■ WHAT YOU ARE ASKED TO DO ■
Copy out the passage below on acute pancreatitis and rosiglitazone word for word, in full.

[[ DOCUMENT PASSAGE open ]]

Acute pancreatitis (AP) is an inflammatory disease that affects the pancreas. The pathogenesis of AP is complex and involves multiple factors, such as hyperlipidemia, alcoholism and biliary diseases (1). The prognosis of mild AP is typically good, with a very low mortality rate; however, severe AP may cause serious consequences and have a poor prognosis (2). AP progression is associated with the activation of pancreatin, cytokines and chemokines (3,4). Therefore, it is of great clinical significance to explore the inflammation mechanism and to find a potential treatment that targets the inflammation process.

Rosiglitazone, currently the most effective thiazolidinedione drug, is principally used for the treatment of diabetes (5,6). Numerous studies have demonstrated that rosiglitazone can increase insulin sensitivity and decrease insulin resistance (5–7). However, in recent years, due to better understanding of peroxisome proliferator activated receptor (PPAR)γ and its ligands, rosiglitazone has been determined to have significant effects on the inflammatory response, cell differentiation and cell metabolism (8–10). Previous research suggested that rosiglitazone exhibits anti-inflammatory effects on osteoporosis, acute or chronic gastrointestinal diseases and other systemic inflammatory response syndromes (7,11–12).

[[ DOCUMENT PASSAGE closed ]]
[[ MATERIAL PROVIDED open ]]

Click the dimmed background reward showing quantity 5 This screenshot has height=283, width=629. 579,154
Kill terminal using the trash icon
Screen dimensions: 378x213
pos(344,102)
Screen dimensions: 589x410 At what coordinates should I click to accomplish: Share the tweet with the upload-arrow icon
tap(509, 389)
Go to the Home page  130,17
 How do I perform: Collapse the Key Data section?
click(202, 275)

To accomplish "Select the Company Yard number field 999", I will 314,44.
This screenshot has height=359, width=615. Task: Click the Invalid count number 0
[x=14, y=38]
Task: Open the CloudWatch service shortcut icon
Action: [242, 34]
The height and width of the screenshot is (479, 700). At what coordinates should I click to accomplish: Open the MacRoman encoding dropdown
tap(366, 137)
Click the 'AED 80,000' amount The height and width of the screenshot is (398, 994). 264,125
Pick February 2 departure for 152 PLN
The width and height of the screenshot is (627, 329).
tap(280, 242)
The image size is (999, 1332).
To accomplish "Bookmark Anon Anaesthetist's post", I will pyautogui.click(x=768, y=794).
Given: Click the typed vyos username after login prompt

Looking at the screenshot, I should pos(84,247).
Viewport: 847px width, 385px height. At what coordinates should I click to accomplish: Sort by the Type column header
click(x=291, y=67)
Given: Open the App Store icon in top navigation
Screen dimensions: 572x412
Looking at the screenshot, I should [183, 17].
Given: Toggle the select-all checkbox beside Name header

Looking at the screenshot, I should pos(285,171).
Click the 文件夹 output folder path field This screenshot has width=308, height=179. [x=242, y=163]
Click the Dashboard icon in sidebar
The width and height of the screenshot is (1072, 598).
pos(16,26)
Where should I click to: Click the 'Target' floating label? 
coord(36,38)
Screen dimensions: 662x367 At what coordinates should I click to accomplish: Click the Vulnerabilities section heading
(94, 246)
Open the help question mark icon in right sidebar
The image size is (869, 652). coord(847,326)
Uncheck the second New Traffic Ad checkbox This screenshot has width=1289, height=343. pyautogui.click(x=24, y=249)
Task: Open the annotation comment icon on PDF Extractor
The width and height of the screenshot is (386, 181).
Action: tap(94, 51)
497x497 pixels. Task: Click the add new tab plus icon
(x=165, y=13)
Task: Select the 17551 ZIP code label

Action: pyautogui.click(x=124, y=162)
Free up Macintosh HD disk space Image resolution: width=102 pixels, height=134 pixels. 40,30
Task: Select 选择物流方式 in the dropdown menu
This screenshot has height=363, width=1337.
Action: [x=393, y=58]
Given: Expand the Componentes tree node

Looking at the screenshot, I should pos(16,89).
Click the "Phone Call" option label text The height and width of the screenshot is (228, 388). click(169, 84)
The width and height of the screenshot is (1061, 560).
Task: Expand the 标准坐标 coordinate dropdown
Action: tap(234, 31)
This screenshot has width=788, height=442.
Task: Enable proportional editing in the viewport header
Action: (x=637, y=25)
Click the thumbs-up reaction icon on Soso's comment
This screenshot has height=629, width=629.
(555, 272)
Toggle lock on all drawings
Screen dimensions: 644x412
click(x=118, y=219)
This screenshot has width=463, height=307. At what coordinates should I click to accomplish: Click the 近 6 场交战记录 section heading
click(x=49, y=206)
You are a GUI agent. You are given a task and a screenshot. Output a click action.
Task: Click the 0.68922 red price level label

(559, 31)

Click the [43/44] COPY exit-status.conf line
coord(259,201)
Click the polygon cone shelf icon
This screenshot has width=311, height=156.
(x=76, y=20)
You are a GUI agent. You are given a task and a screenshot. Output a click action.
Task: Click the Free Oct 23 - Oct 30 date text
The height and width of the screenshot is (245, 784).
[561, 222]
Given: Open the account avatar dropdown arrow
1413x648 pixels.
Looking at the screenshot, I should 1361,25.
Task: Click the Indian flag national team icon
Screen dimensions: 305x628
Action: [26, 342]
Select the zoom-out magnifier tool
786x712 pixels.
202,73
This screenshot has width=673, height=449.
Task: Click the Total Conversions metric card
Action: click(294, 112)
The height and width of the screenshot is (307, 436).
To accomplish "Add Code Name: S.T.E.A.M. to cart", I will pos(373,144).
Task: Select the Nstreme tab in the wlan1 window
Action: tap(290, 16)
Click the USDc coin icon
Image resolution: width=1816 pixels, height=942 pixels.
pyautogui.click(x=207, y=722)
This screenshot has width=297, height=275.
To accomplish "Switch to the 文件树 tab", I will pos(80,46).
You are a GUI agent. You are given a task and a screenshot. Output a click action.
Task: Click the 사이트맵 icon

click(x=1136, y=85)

[[ MATERIAL PROVIDED closed ]]

■ OUTPUT ■
Acute pancreatitis (AP) is an inflammatory disease that affects the pancreas. The pathogenesis of AP is complex and involves multiple factors, such as hyperlipidemia, alcoholism and biliary diseases (1). The prognosis of mild AP is typically good, with a very low mortality rate; however, severe AP may cause serious consequences and have a poor prognosis (2). AP progression is associated with the activation of pancreatin, cytokines and chemokines (3,4). Therefore, it is of great clinical significance to explore the inflammation mechanism and to find a potential treatment that targets the inflammation process.

Rosiglitazone, currently the most effective thiazolidinedione drug, is principally used for the treatment of diabetes (5,6). Numerous studies have demonstrated that rosiglitazone can increase insulin sensitivity and decrease insulin resistance (5–7). However, in recent years, due to better understanding of peroxisome proliferator activated receptor (PPAR)γ and its ligands, rosiglitazone has been determined to have significant effects on the inflammatory response, cell differentiation and cell metabolism (8–10). Previous research suggested that rosiglitazone exhibits anti-inflammatory effects on osteoporosis, acute or chronic gastrointestinal diseases and other systemic inflammatory response syndromes (7,11–12).